# MTS Blaze USB Modem Connectivity issues on Win XP SP3



## santhosh.nttf (Sep 3, 2010)

Hi,
I have recently purchased a wireless USB Modem from MTS.
Model: ZTE AC2746

In the MTS user interface, when I click connect I get the following error:

"A connection to the remote computer could not be established. You might need to change the ..."
:upset:
The error from the application's UI was not complete.

Few things to note:
1. It worked fine for the first time when I installed the Device. After that it was the same error. I am using a DELL Latitude 610 Notebook with Windows XP SP3.

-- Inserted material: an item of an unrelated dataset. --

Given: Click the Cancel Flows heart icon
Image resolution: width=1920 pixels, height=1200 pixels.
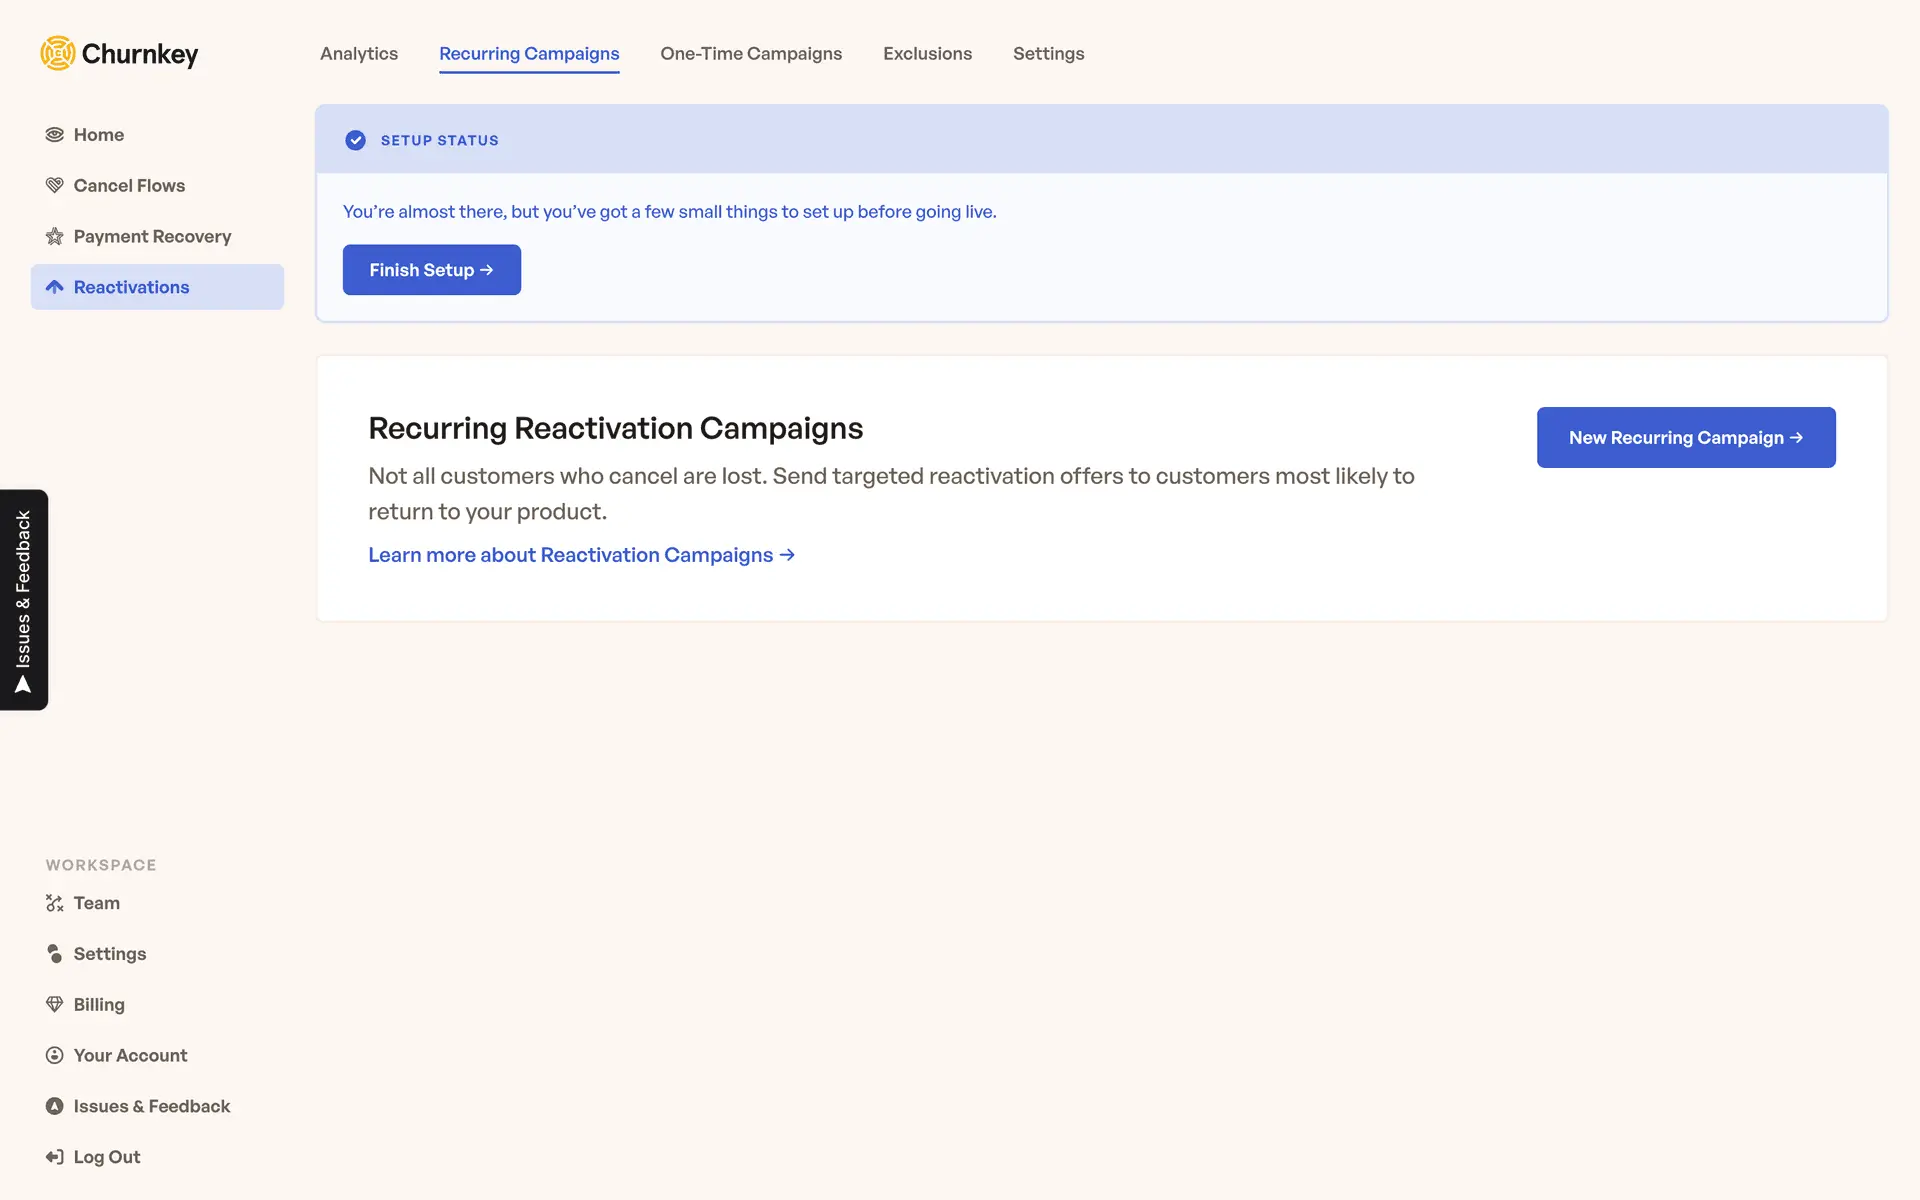Looking at the screenshot, I should coord(55,186).
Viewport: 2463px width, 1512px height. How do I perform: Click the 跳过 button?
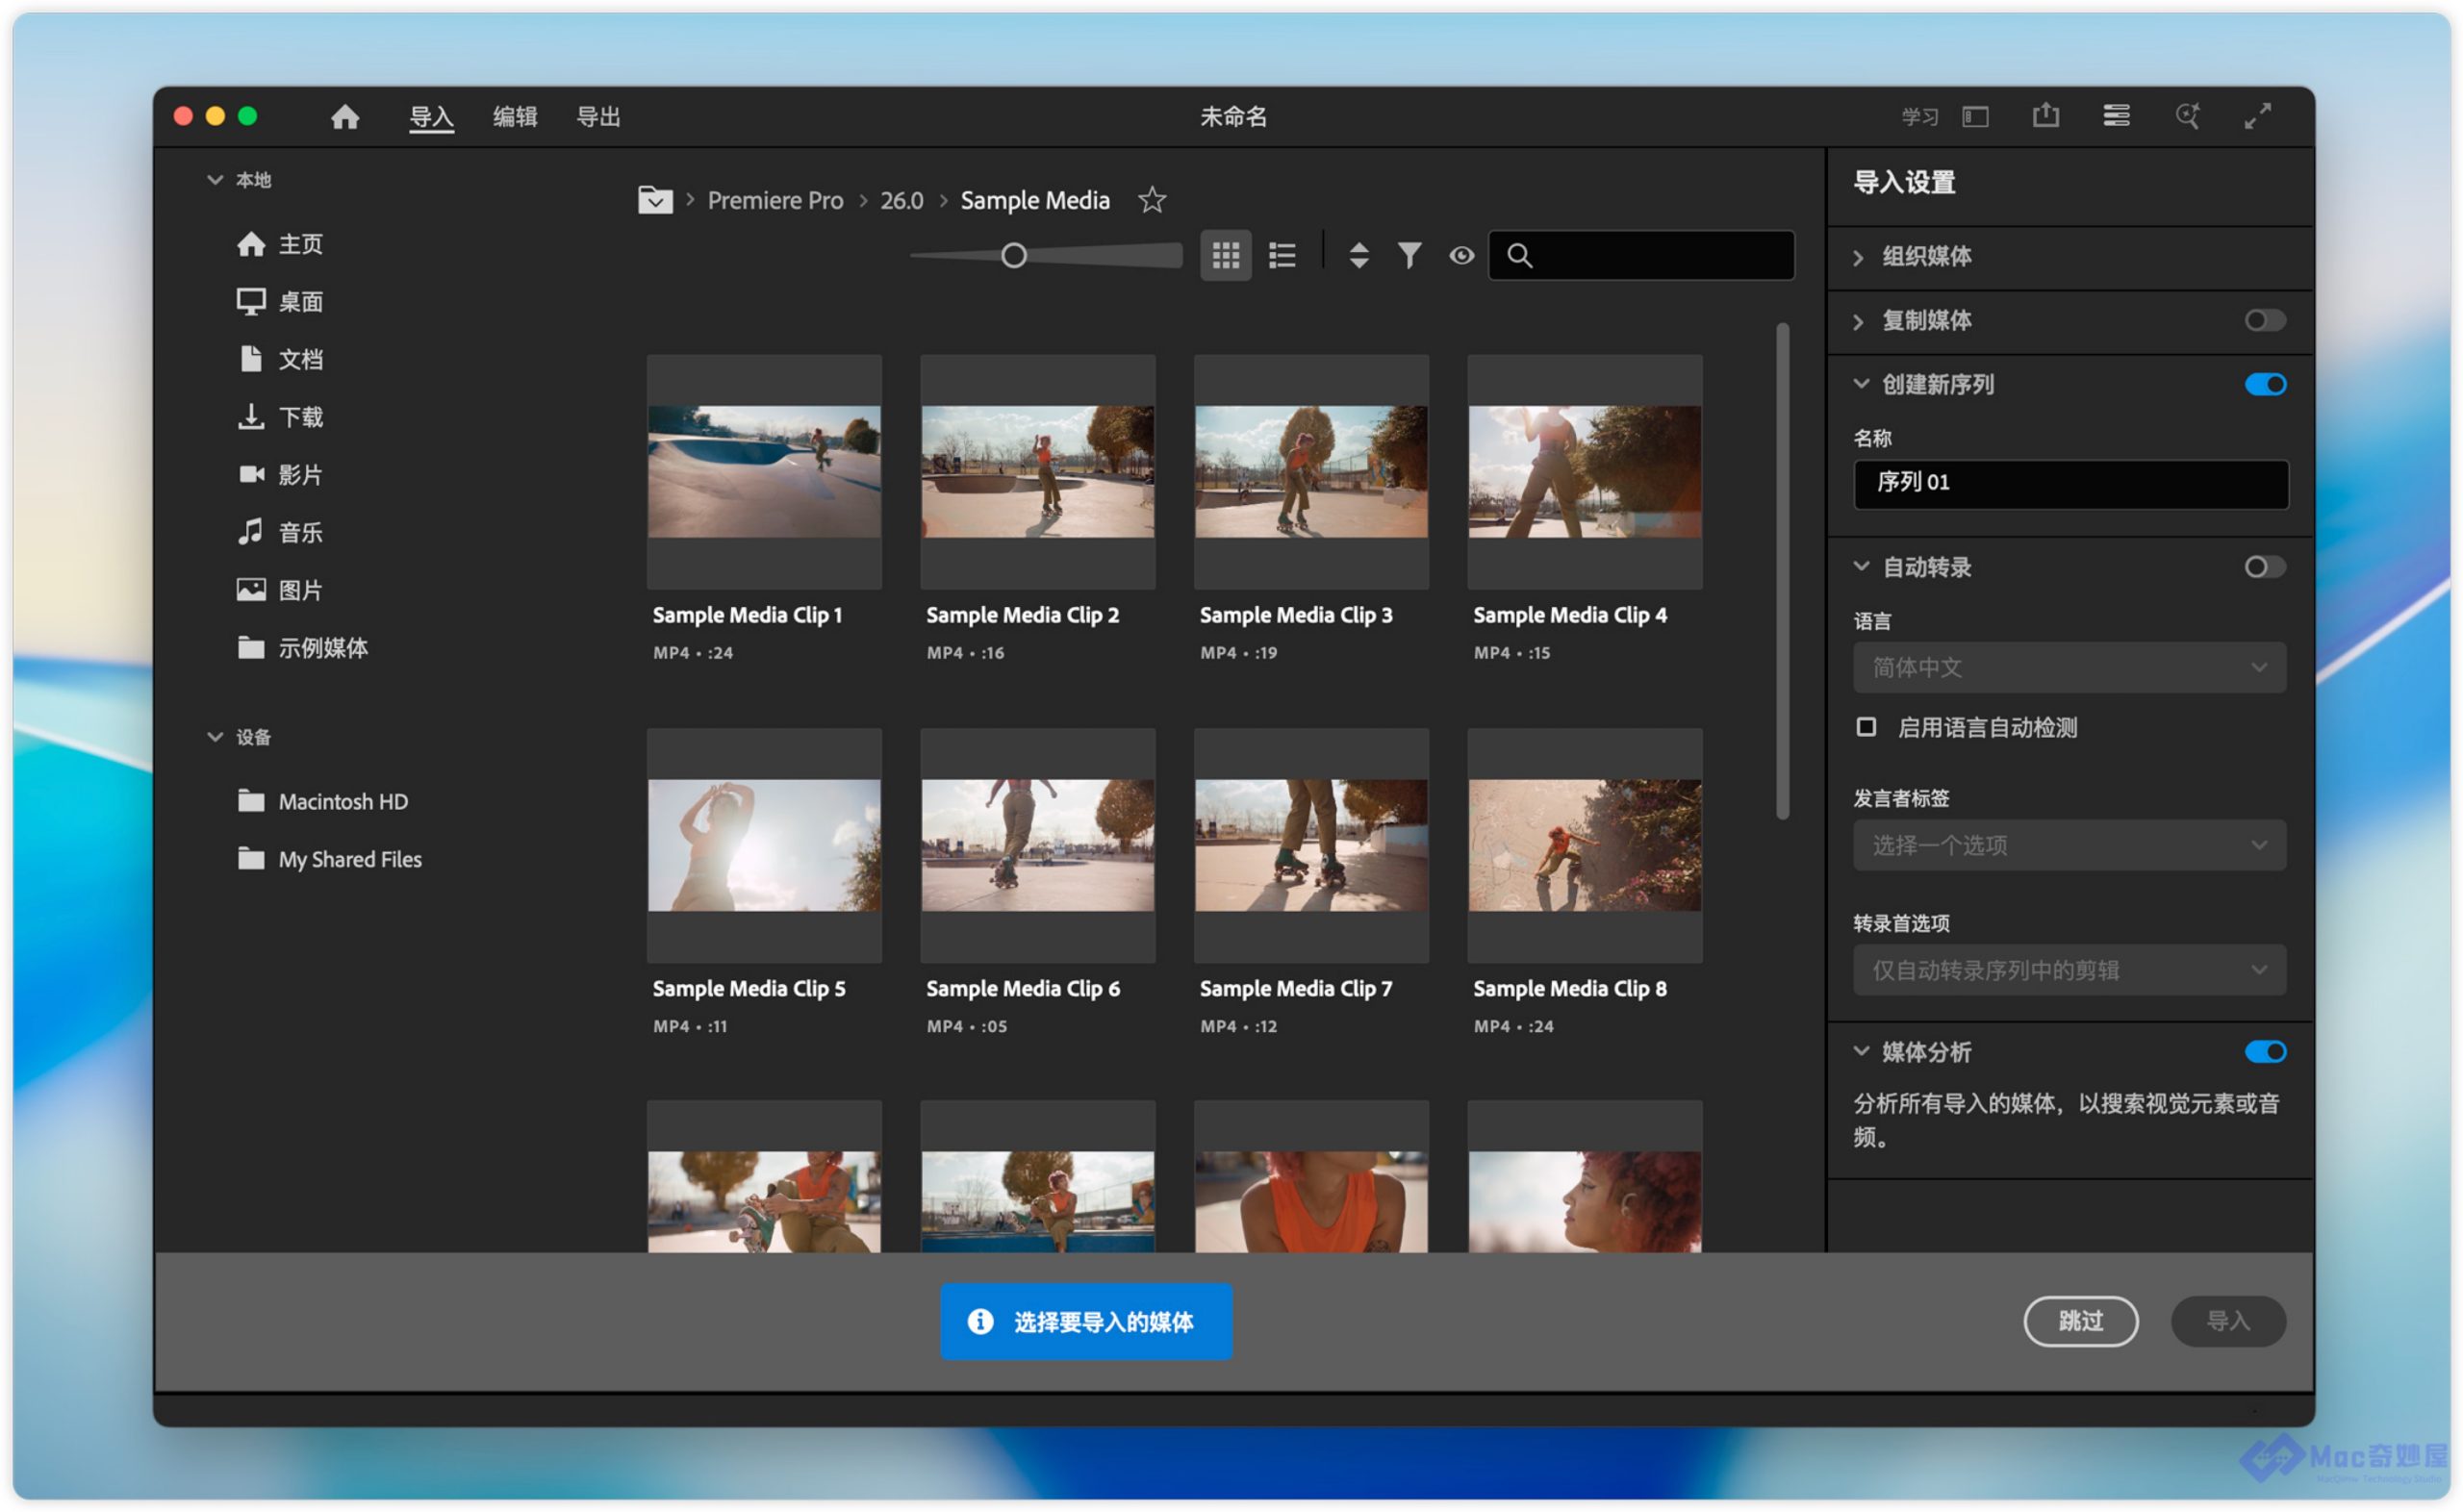(x=2080, y=1322)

2. The USB Modem works fine on my other Notebook with Windows 7. It even worked fine on another ACER Notebook with Windows XP.
3. I have tried disabling the WLAN Port (IP) following the Microsoft KB article - 810979.
4. I have installed a VPN software (Aventail) last week, could that be causing a conflict? :4-dontkno
5. The USB modem has got an in-built software, I have tried reinstalling the software several times, but it never worked. :4-dontkno
6. After installing the MBlaze software, the signal strength is good. I have verified all the settings in the software.

Please let me know if you need any more information.

Regards,
Santhosh


----------



## 2xg (Aug 5, 2009)

Hello and Welcome to TSF!

Have you tried a System Restore? Restore it to a point where it was trouble free.


----------



## santhosh.nttf (Sep 3, 2010)

Hi,

I have tried System Restore too, it didn't work. :sigh:

Regards,
Santhosh


----------



## 2xg (Aug 5, 2009)

Uninstall the VPN Software, uninstall the driver and software for the USB Modem, then reinstall the driver and software again for the USB Modem.

Please post an update.


----------